24.7 Automatic Indentation of code

For programming languages, an important feature of a major mode is to provide automatic indentation. There are two parts: one is to decide what is the right indentation of a line, and the other is to decide when to reindent a line. By default, Emacs reindents a line whenever you type a character in electric-indent-chars, which by default only includes Newline. Major modes can add chars to electric-indent-chars according to the syntax of the language.

Deciding what is the right indentation is controlled in Emacs by indent-line-function (see Indentation Controlled by Major Mode). For some modes, the right indentation cannot be known reliably, typically because indentation is significant so several indentations are valid but with different meanings. In that case, the mode should set electric-indent-inhibit to make sure the line is not constantly re-indented against the user’s wishes.

Writing a good indentation function can be difficult and to a large extent it is still a black art. Many major mode authors will start by writing a simple indentation function that works for simple cases, for example by comparing with the indentation of the previous text line. For most programming languages that are not really line-based, this tends to scale very poorly: improving such a function to let it handle more diverse situations tends to become more and more difficult, resulting in the end with a large, complex, unmaintainable indentation function which nobody dares to touch.

A good indentation function will usually need to actually parse the text, according to the syntax of the language. Luckily, it is not necessary to parse the text in as much detail as would be needed for a compiler, but on the other hand, the parser embedded in the indentation code will want to be somewhat friendly to syntactically incorrect code.

Good maintainable indentation functions usually fall into two categories: either parsing forward from some safe starting point until the position of interest, or parsing backward from the position of interest. Neither of the two is a clearly better choice than the other: parsing backward is often more difficult than parsing forward because programming languages are designed to be parsed forward, but for the purpose of indentation it has the advantage of not needing to guess a safe starting point, and it generally enjoys the property that only a minimum of text will be analyzed to decide the indentation of a line, so indentation will tend to be less affected by syntax errors in some earlier unrelated piece of code. Parsing forward on the other hand is usually easier and has the advantage of making it possible to reindent efficiently a whole region at a time, with a single parse.

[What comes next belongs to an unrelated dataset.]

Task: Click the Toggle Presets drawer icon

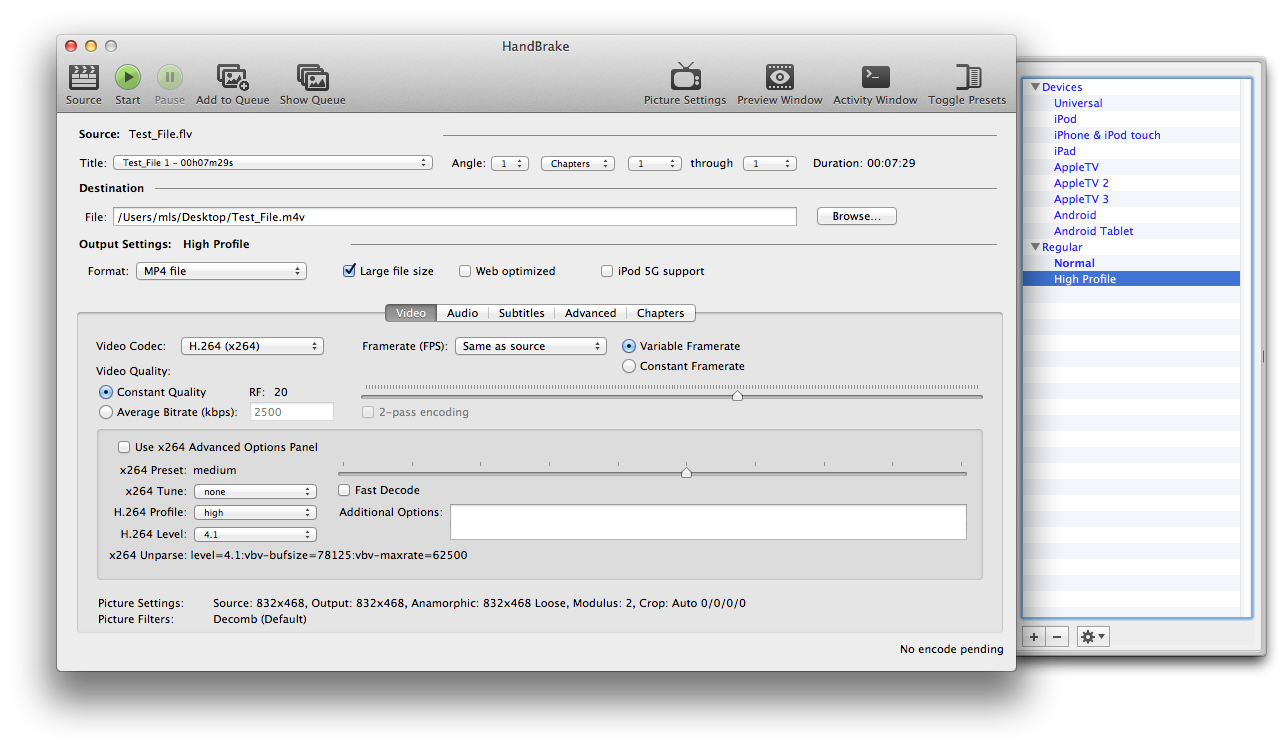Action: tap(967, 78)
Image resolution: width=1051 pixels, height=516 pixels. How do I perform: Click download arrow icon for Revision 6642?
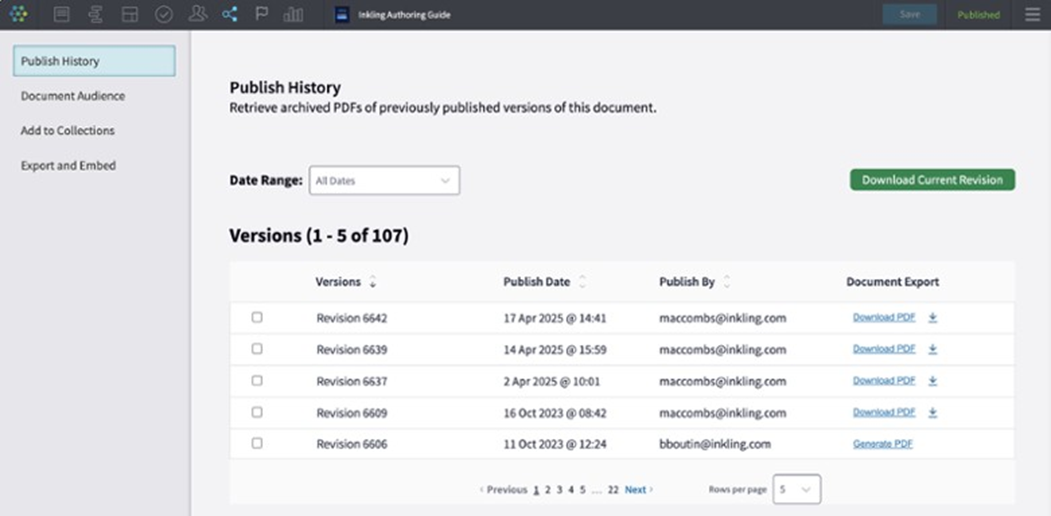pos(932,318)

Rather than write your own indentation function from scratch, it is often preferable to try and reuse some existing ones or to rely on a generic indentation engine. There are sadly few such engines. The CC-mode indentation code (used with C, C++, Java, Awk and a few other such modes) has been made more generic over the years, so if your language seems somewhat similar to one of those languages, you might try to use that engine. Another one is SMIE which takes an approach in the spirit of Lisp sexps and adapts it to non-Lisp languages. Yet another one is to rely on a full-blown parser, for example, the tree-sitter library.